The Montana Department of Revenue has revised its proposed advertising regulations for medical cannabis businesses after reviewing public comment it received on the draft rules.
The department released proposed regulations in July to implement House Bill 249, a law passed earlier this year to allow medical cannabis businesses to engage in some forms of electronic advertising that were previously off limits.
Many of Montana’s licensed medical cannabis providers criticized the Department of Revenue’s proposed rules, KTVH reported, arguing that the regulations were too restrictive and would ultimately limit their ability to grow their businesses.
The department announced Sept. 8 that it would amend its draft rules to clarify that a medical cannabis provider “may promote its business and market its brand but may not advertise marijuana or marijuana products except in electronic advertising,” according to KTVH.

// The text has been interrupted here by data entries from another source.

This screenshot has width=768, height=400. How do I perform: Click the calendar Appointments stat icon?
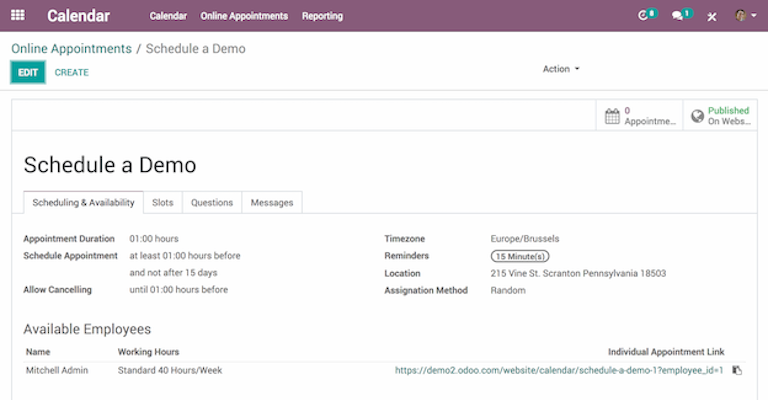pos(612,116)
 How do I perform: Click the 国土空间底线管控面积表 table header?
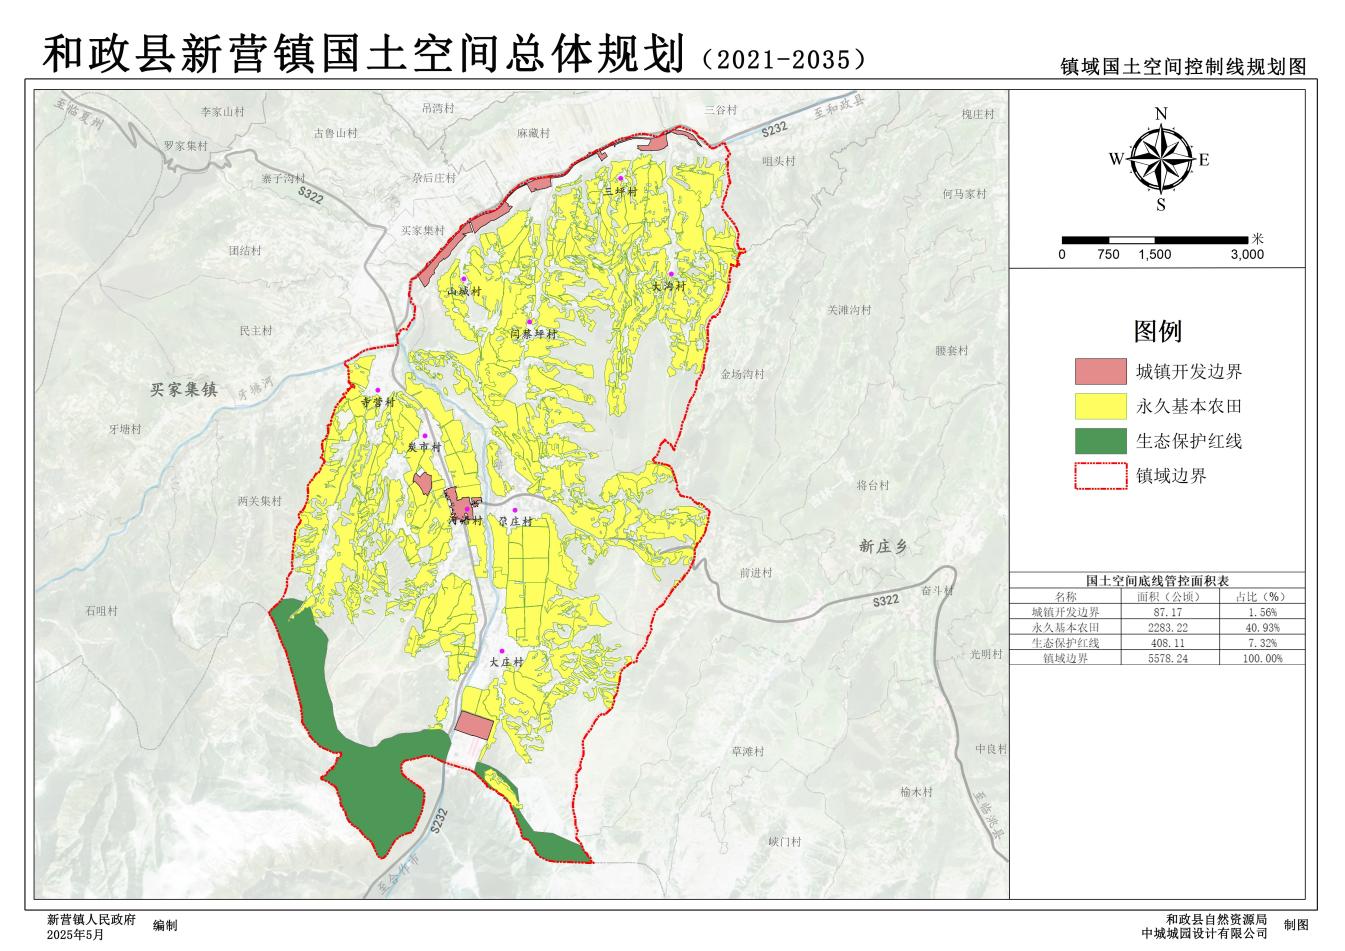(x=1157, y=580)
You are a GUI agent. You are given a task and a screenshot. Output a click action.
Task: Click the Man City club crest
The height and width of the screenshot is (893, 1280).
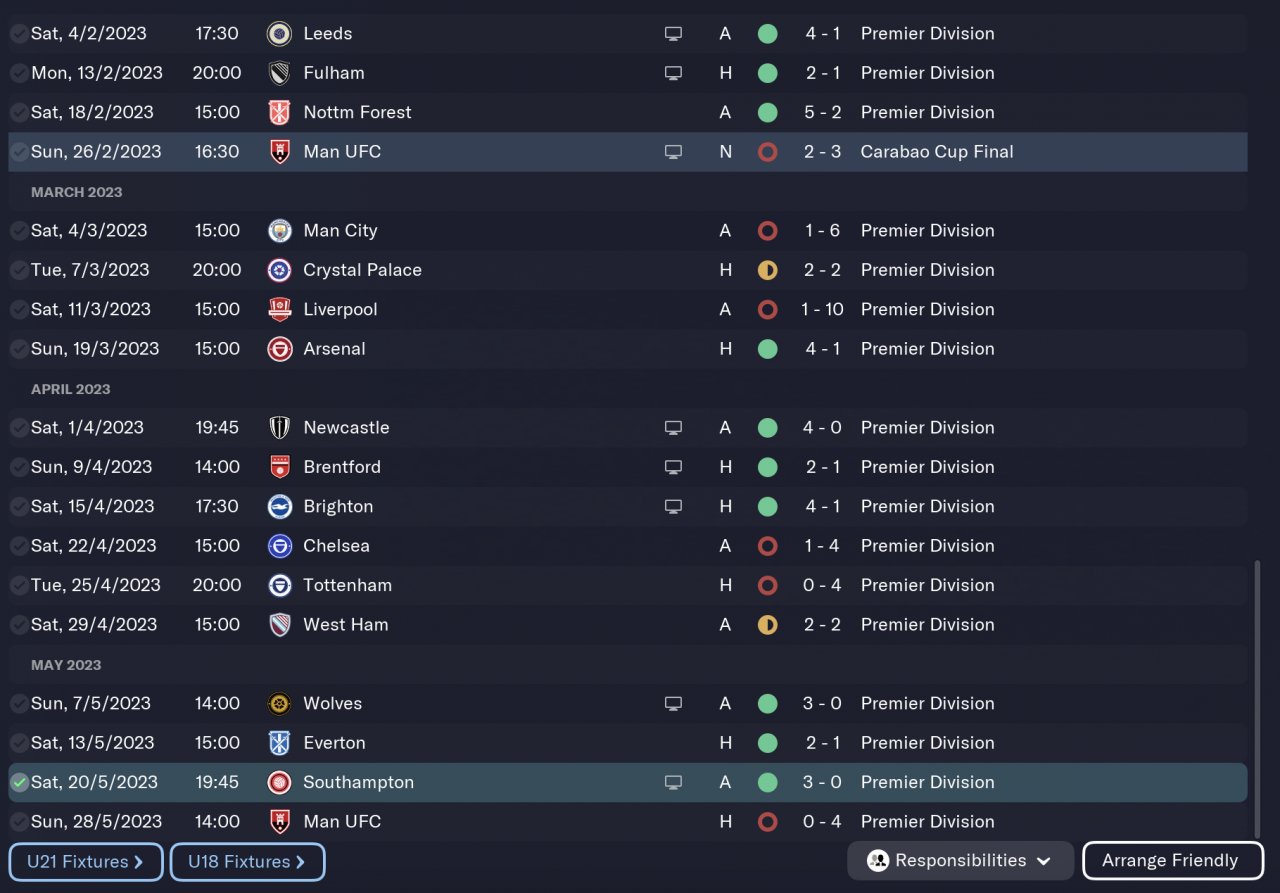(x=279, y=230)
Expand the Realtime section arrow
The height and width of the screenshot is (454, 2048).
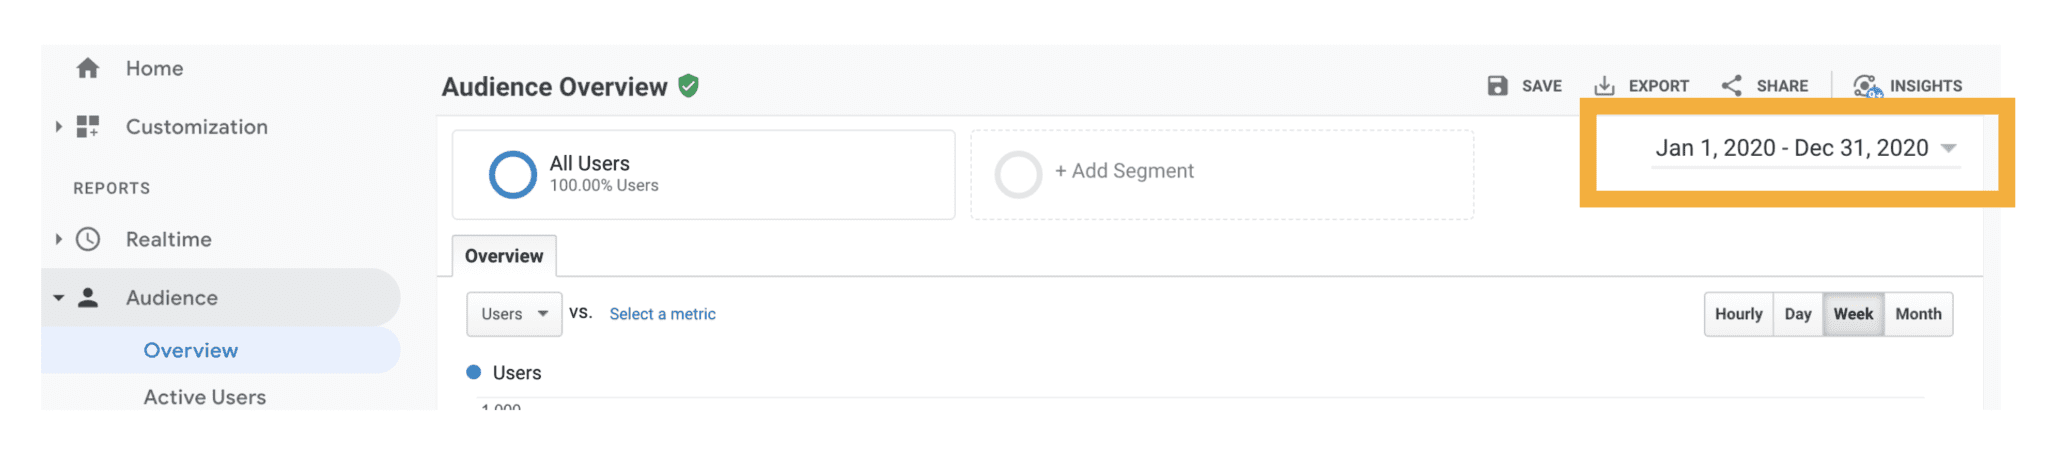(59, 239)

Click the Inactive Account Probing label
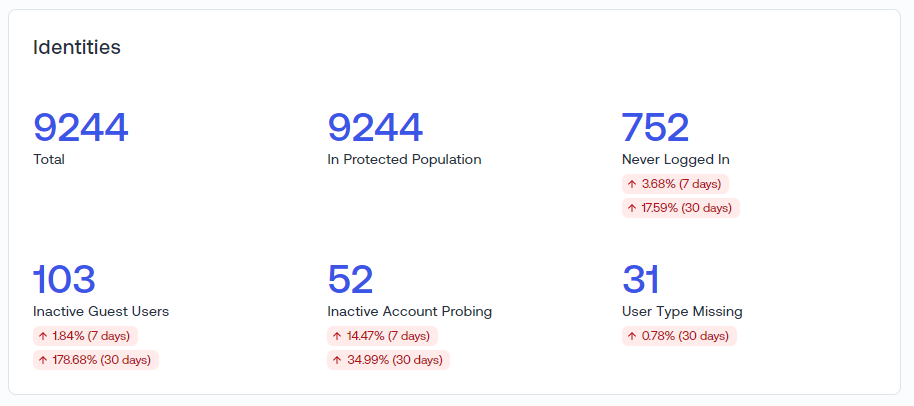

The revised regulations would also remove several provisions that were included in the original proposal, including one that would have restricted the size of outdoor signs and required them to include disclaimers about the risks associated with cannabis use, KTVH reported. Under the updated rules, cities and counties would be responsible for regulating outdoor signage, although medical cannabis businesses would be barred from advertising on billboards.
Also eliminated in the updated rules is a provision that would have barred medical cannabis businesses from sponsoring charitable events, according to KTVH.
The new regulations also pave the way for medical cannabis providers to advertise on social media, according to the news outlet, as long as the accounts are private and only open to adults 21 and older.
The Department of Revenue will accept public comment on the revised rules through Sept. 20, KTVH reported. The department is also currently drafting rules for the state’s adult-use cannabis market, which is set to launch Jan. 1, 2022.